ENTRIES SUPPLIED —
________________

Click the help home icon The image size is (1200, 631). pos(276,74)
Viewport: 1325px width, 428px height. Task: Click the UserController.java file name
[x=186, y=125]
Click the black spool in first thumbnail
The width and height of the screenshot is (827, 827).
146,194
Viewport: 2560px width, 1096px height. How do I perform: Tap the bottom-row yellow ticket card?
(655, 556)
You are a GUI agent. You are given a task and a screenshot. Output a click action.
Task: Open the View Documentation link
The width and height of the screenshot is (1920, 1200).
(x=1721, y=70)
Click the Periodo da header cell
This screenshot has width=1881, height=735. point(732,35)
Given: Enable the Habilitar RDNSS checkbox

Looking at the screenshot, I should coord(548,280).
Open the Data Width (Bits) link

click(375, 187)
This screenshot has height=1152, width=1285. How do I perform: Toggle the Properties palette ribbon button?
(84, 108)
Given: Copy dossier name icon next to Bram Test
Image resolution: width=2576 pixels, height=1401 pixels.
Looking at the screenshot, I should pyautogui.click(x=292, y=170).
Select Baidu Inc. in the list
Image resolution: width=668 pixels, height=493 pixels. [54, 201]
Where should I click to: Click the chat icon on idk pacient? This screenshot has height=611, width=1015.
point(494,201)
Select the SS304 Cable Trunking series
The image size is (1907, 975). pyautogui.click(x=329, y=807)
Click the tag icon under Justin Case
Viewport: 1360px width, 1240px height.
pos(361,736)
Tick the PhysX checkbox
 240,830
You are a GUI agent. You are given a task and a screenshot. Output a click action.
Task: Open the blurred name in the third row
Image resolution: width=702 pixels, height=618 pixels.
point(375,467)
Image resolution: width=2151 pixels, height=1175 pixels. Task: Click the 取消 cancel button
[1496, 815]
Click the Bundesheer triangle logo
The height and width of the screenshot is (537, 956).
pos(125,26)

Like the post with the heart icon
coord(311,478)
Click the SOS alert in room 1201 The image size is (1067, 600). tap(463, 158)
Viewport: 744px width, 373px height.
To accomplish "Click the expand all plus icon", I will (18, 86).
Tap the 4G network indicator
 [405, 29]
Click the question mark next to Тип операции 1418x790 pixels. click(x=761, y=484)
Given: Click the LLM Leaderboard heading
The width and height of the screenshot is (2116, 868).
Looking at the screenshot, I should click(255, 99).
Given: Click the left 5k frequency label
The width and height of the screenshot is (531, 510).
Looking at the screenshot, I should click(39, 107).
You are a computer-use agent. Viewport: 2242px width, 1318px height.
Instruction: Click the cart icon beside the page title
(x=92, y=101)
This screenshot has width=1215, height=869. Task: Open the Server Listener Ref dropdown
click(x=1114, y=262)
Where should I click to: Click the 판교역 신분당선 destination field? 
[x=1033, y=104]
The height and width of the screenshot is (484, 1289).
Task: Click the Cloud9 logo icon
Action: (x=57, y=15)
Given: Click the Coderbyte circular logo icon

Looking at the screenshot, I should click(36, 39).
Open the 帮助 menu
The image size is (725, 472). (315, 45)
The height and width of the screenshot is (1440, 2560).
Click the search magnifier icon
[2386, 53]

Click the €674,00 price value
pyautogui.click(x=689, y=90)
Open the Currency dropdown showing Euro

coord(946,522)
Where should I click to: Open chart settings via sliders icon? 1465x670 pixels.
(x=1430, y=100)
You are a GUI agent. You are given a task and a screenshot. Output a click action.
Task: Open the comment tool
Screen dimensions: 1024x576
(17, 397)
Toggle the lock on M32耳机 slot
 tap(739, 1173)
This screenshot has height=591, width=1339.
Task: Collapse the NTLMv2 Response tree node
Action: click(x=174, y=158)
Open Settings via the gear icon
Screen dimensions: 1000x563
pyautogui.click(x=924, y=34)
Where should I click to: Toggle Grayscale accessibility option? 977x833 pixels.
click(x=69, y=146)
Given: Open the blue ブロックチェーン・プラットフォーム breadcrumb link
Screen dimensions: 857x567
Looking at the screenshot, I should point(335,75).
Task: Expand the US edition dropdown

________________

PROBLEM STATEMENT — Please copy all the entries above exactly as they stand, line for line.

ANSWER TO THIS TASK —
Click the help home icon The image size is (1200, 631). pos(276,74)
Viewport: 1325px width, 428px height. Task: Click the UserController.java file name
[x=186, y=125]
Click the black spool in first thumbnail
The width and height of the screenshot is (827, 827).
146,194
Viewport: 2560px width, 1096px height. How do I perform: Tap the bottom-row yellow ticket card?
(655, 556)
You are a GUI agent. You are given a task and a screenshot. Output a click action.
Task: Open the View Documentation link
The width and height of the screenshot is (1920, 1200).
(x=1721, y=70)
Click the Periodo da header cell
This screenshot has width=1881, height=735. point(732,35)
Given: Enable the Habilitar RDNSS checkbox

Looking at the screenshot, I should coord(548,280).
Open the Data Width (Bits) link

click(375, 187)
This screenshot has height=1152, width=1285. How do I perform: Toggle the Properties palette ribbon button?
(84, 108)
Given: Copy dossier name icon next to Bram Test
Image resolution: width=2576 pixels, height=1401 pixels.
Looking at the screenshot, I should pyautogui.click(x=292, y=170).
Select Baidu Inc. in the list
Image resolution: width=668 pixels, height=493 pixels. [54, 201]
Where should I click to: Click the chat icon on idk pacient? This screenshot has height=611, width=1015.
point(494,201)
Select the SS304 Cable Trunking series
The image size is (1907, 975). pyautogui.click(x=329, y=807)
Click the tag icon under Justin Case
Viewport: 1360px width, 1240px height.
pos(361,736)
Tick the PhysX checkbox
 240,830
You are a GUI agent. You are given a task and a screenshot. Output a click action.
Task: Open the blurred name in the third row
Image resolution: width=702 pixels, height=618 pixels.
point(375,467)
Image resolution: width=2151 pixels, height=1175 pixels. Task: Click the 取消 cancel button
[1496, 815]
Click the Bundesheer triangle logo
The height and width of the screenshot is (537, 956).
pos(125,26)

Like the post with the heart icon
coord(311,478)
Click the SOS alert in room 1201 The image size is (1067, 600). tap(463, 158)
Viewport: 744px width, 373px height.
To accomplish "Click the expand all plus icon", I will (18, 86).
Tap the 4G network indicator
 [405, 29]
Click the question mark next to Тип операции 1418x790 pixels. click(x=761, y=484)
Given: Click the LLM Leaderboard heading
The width and height of the screenshot is (2116, 868).
Looking at the screenshot, I should click(255, 99).
Given: Click the left 5k frequency label
The width and height of the screenshot is (531, 510).
Looking at the screenshot, I should click(39, 107).
You are a computer-use agent. Viewport: 2242px width, 1318px height.
Instruction: Click the cart icon beside the page title
(x=92, y=101)
This screenshot has width=1215, height=869. Task: Open the Server Listener Ref dropdown
click(x=1114, y=262)
Where should I click to: Click the 판교역 신분당선 destination field? 
[x=1033, y=104]
The height and width of the screenshot is (484, 1289).
Task: Click the Cloud9 logo icon
Action: (x=57, y=15)
Given: Click the Coderbyte circular logo icon

Looking at the screenshot, I should click(36, 39).
Open the 帮助 menu
The image size is (725, 472). (315, 45)
The height and width of the screenshot is (1440, 2560).
Click the search magnifier icon
[2386, 53]

Click the €674,00 price value
pyautogui.click(x=689, y=90)
Open the Currency dropdown showing Euro

coord(946,522)
Where should I click to: Open chart settings via sliders icon? 1465x670 pixels.
(x=1430, y=100)
You are a GUI agent. You are given a task and a screenshot. Output a click action.
Task: Open the comment tool
Screen dimensions: 1024x576
(17, 397)
Toggle the lock on M32耳机 slot
 tap(739, 1173)
This screenshot has height=591, width=1339.
Task: Collapse the NTLMv2 Response tree node
Action: click(x=174, y=158)
Open Settings via the gear icon
Screen dimensions: 1000x563
pyautogui.click(x=924, y=34)
Where should I click to: Toggle Grayscale accessibility option? 977x833 pixels.
click(x=69, y=146)
Given: Open the blue ブロックチェーン・プラットフォーム breadcrumb link
Screen dimensions: 857x567
Looking at the screenshot, I should point(335,75).
Task: Expand the US edition dropdown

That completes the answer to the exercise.